Speedway Engineering
13040 Bradley Ave. Sylmar, CA 91342
Phone: 818-362-5865
Fax: 818-362-5608


http://www.maxchevy.com/tech/2009/iv_2-sway-1.html

http://www.stockcarproducts.com/susp21.htm

http://www.swayaway.com/swaybars.php

heres a quote from DaveHellwig
Engineering Manager

"Heating the bar normalizes the bar locally so you end up with a soft spot in the bar. If it survives or not is dependent on what the bar is made from and where you heat and bend it. Many aftermarket sway bars are made from mild steel so heating and bending them won't change their properties much. Our bars are made from 4140 chrome moly steel that is quenched and tempered. Hellwig sway bars are heated to 1550 deg F and oil quenched then tempered at 1000 deg F. This provides a minimum yield strength of 140,000 psi.

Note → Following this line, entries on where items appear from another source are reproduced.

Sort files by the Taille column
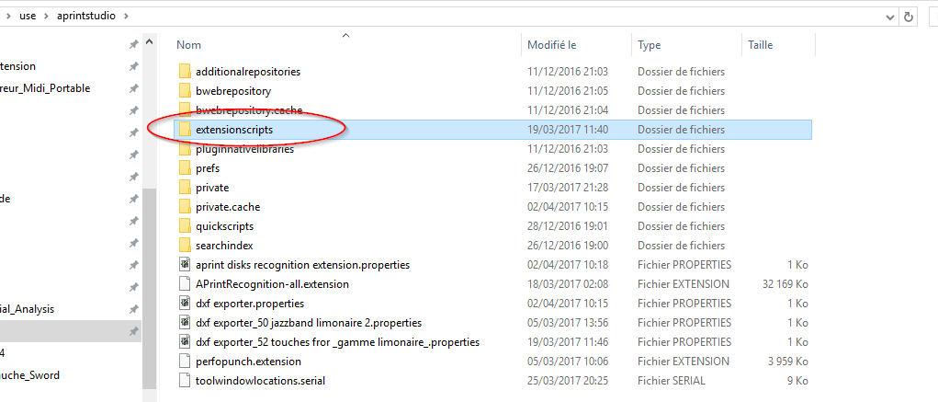 [760, 45]
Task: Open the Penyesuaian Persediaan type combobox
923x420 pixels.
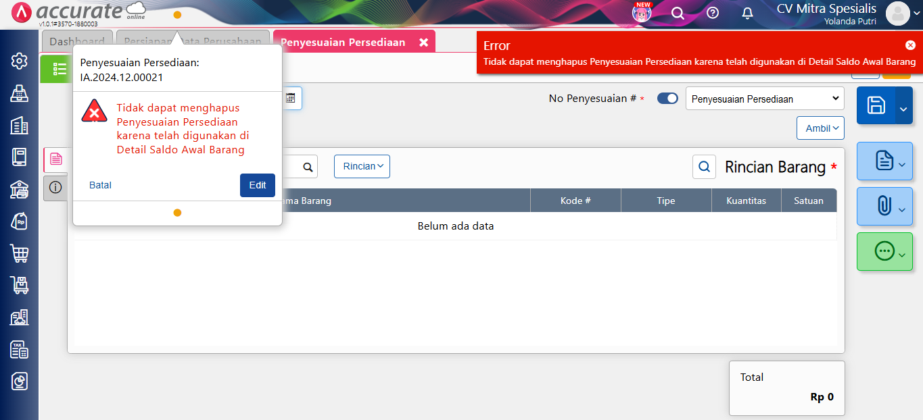Action: click(x=764, y=98)
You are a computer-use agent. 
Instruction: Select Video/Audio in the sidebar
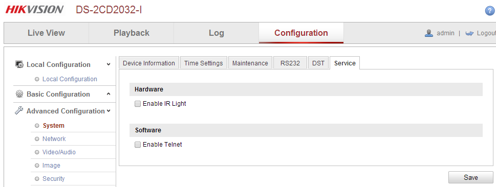[59, 152]
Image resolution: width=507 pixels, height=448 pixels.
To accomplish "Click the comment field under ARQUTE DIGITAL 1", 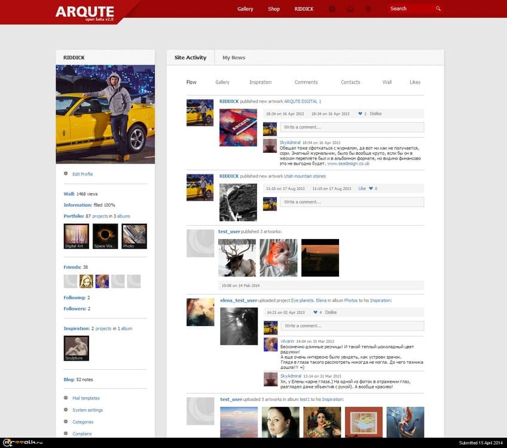I will tap(352, 127).
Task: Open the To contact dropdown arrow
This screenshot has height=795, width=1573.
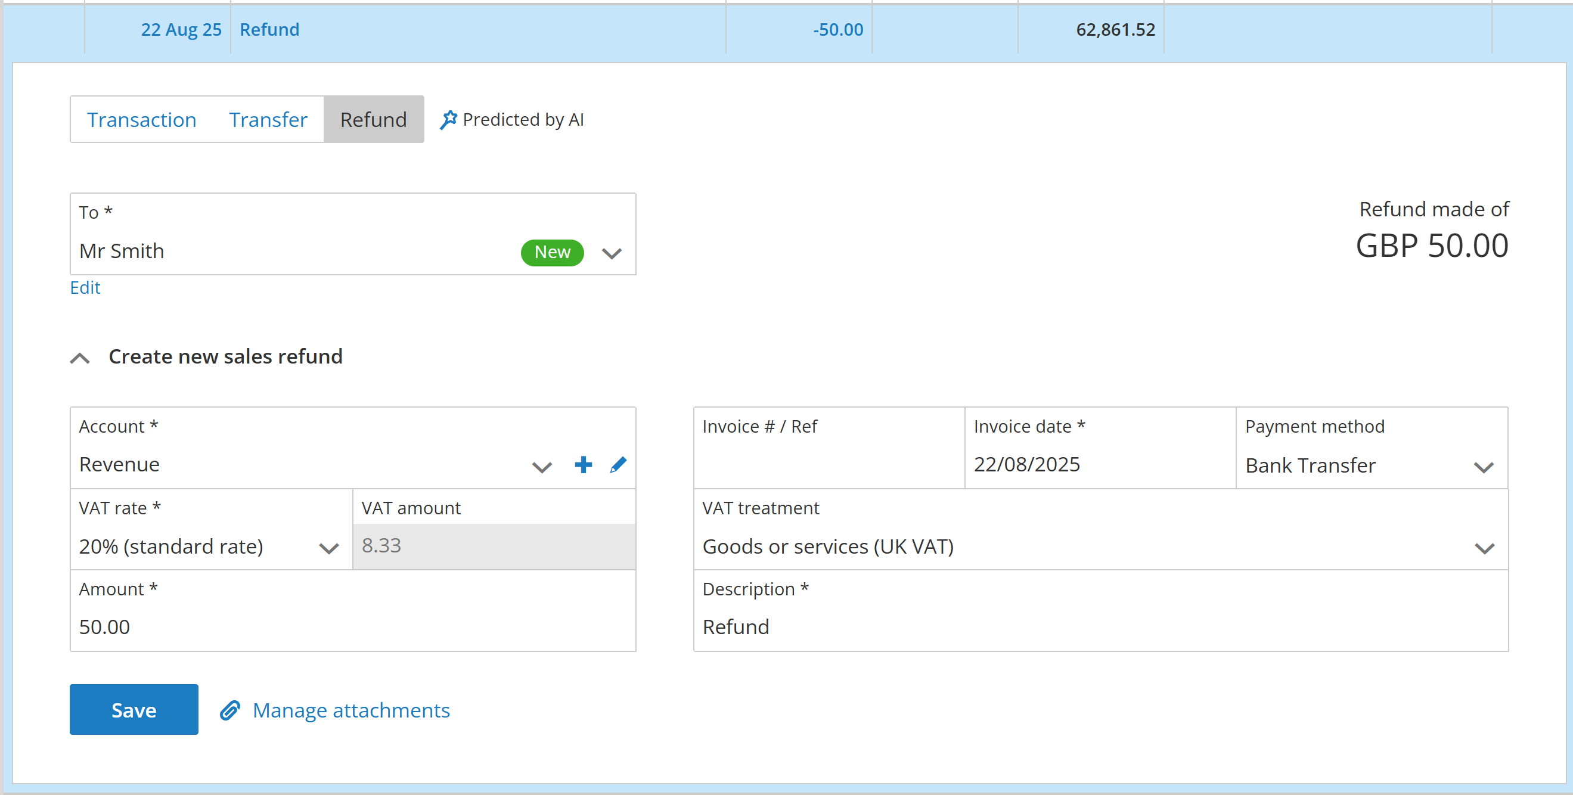Action: tap(611, 253)
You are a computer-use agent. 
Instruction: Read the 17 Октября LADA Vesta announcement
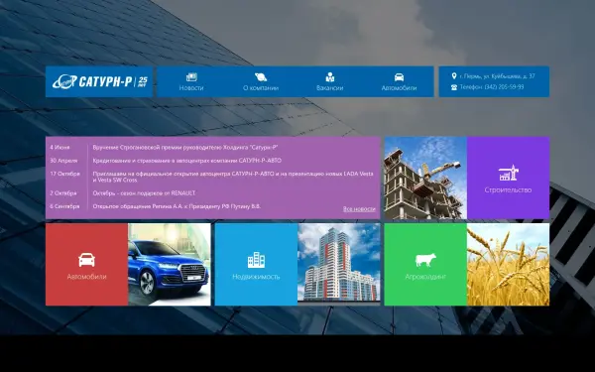[233, 177]
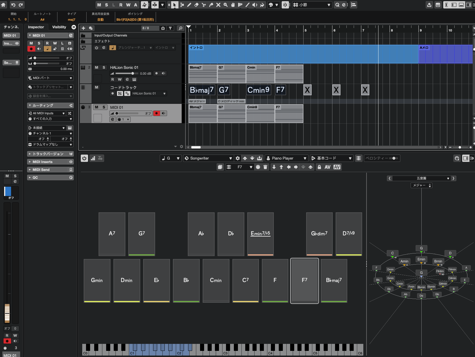The width and height of the screenshot is (475, 357).
Task: Solo the MIDI 01 track
Action: coord(104,107)
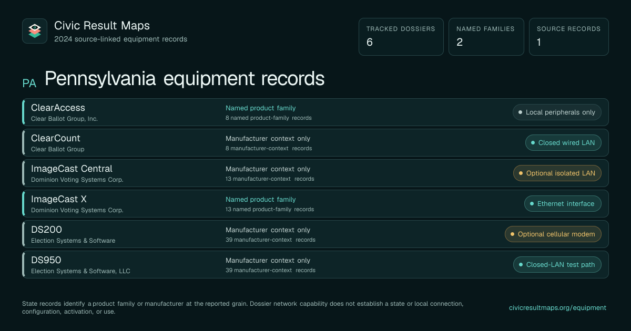Viewport: 631px width, 331px height.
Task: Open the Named Families stat card
Action: coord(486,37)
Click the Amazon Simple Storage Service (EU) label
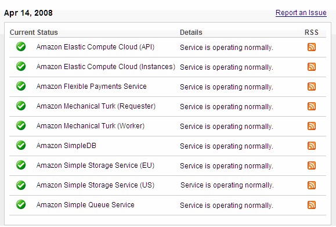 click(x=95, y=165)
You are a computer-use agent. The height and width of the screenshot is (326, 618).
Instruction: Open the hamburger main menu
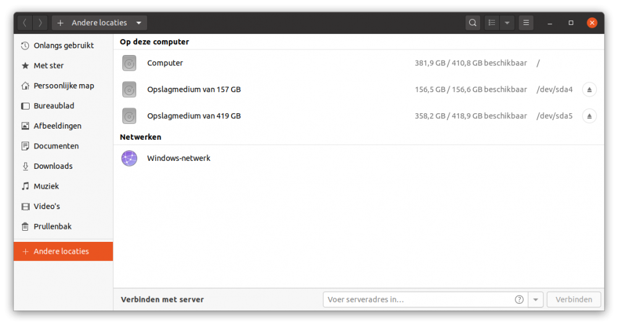[526, 23]
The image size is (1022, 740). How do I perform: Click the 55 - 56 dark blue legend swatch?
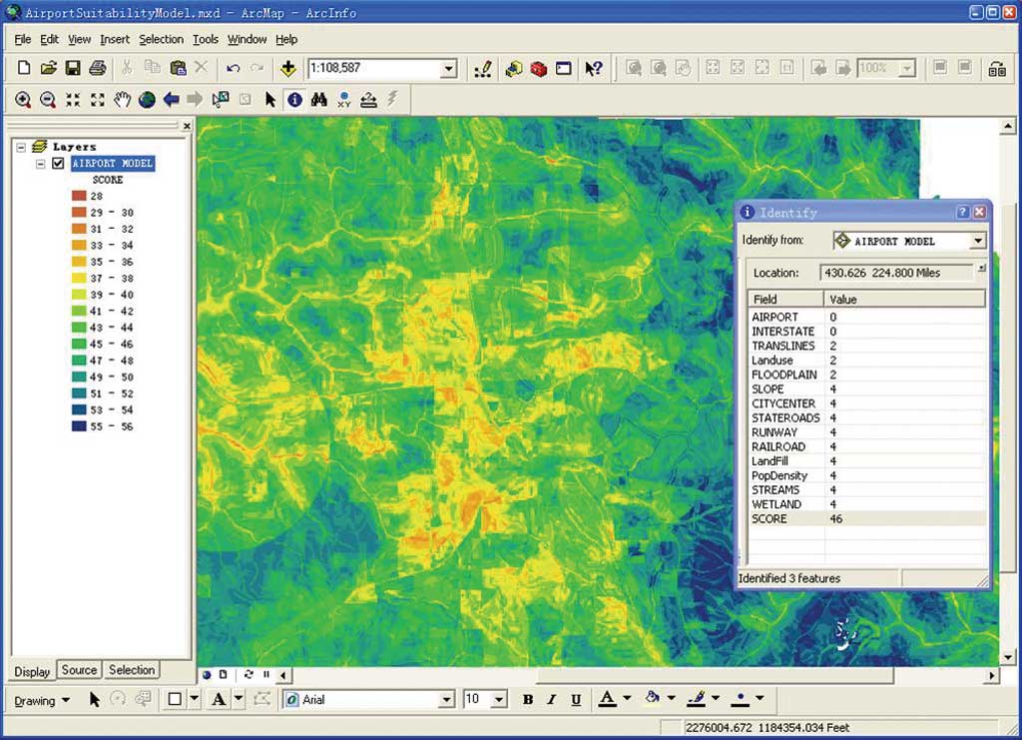pos(79,426)
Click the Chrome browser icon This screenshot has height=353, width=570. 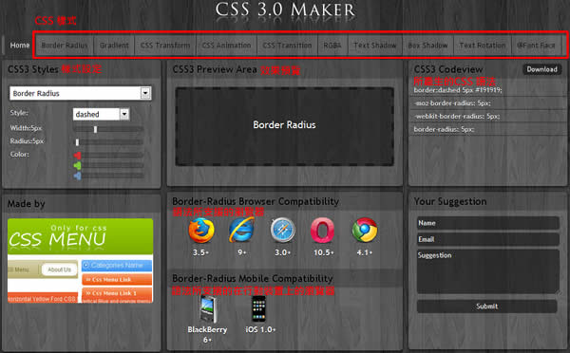(365, 230)
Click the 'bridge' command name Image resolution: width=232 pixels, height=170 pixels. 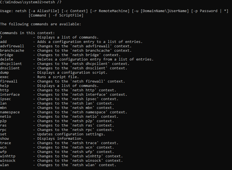pos(7,55)
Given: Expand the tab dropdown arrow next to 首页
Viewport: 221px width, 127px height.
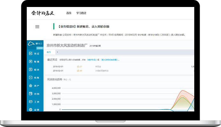Looking at the screenshot, I should click(57, 52).
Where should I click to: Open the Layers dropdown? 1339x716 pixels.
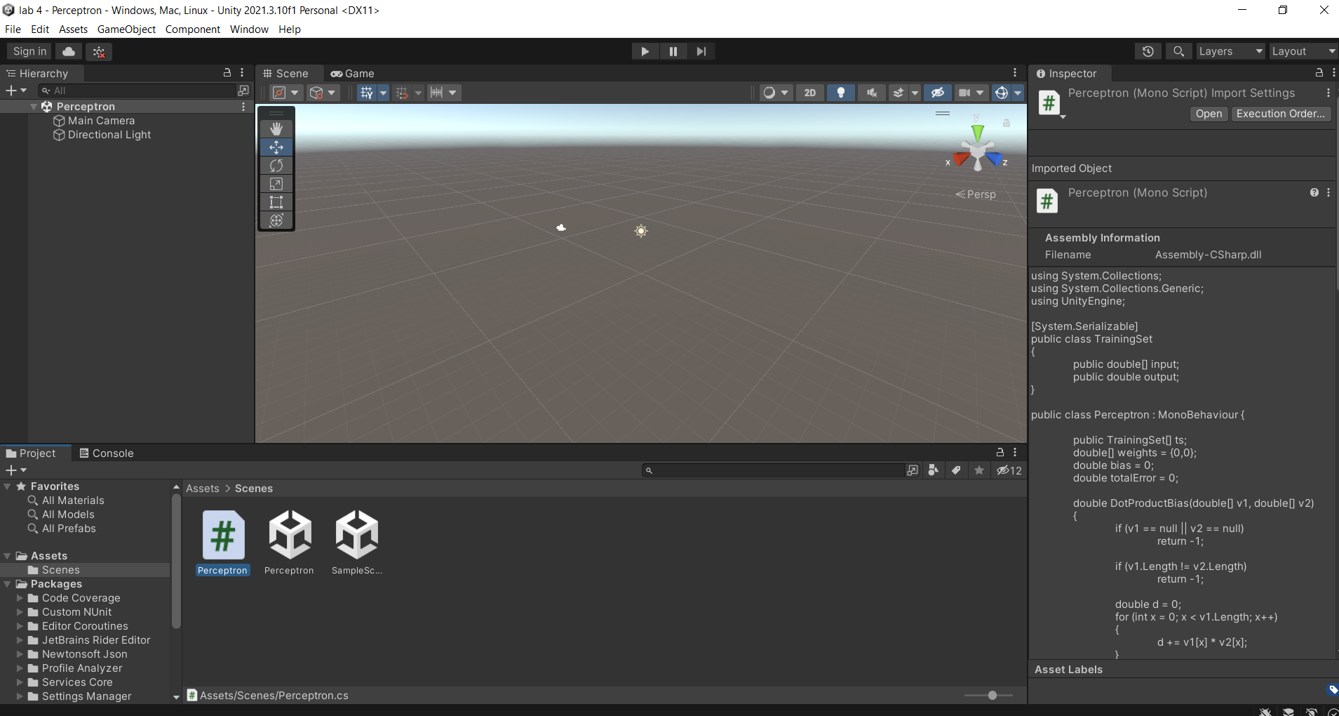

If you heat the bar with a torch and allow it to air cool, you have changed the crystalline structure of the steel as it has been locally normalized which drops its yield strength to about 95,000 psi. Whether or not the bar survives depends on where it was bent and what kind of stresses it sees. If you have heated it in the bends next to the frame bushings, it will eventually fail as that is the part of the bar that is most highly stressed. If you heat it close to the end links you have a better chance of survival. When we modify one of our sway bars for a customer, we remove the paint first. Then we heat it and bend it to the customer's spec. After modification, it is reheated in the furnace until it is red hot - 1550 deg F and then quenched in oil. Then it is tempered again at 1000 deg f. This process will reset the crystalline structure of the metal and it will be consistent throughout the sway bar. After tempering it is dimensionally checked and then powdercoated. We will provide a lifetime warranty on any of our sway bars that we modify."



these threads and their sub linked info may help

viewtopic.php?f=60&t=1962&p=5206&hilit=temper+heat#p5206

viewtopic.php?f=40&t=949
 
I'm going to try heating up and bending at the existing bends to move the bar ends inward a couple of inches to get the clearance I need. If that softens the metal such that I get permanent deformation when the vehicle is in operation, I'll pull it off. I can always restraighten it, and there is the possiblity that I can get it re- heat treated to put the temper back in it after I have reshaped it.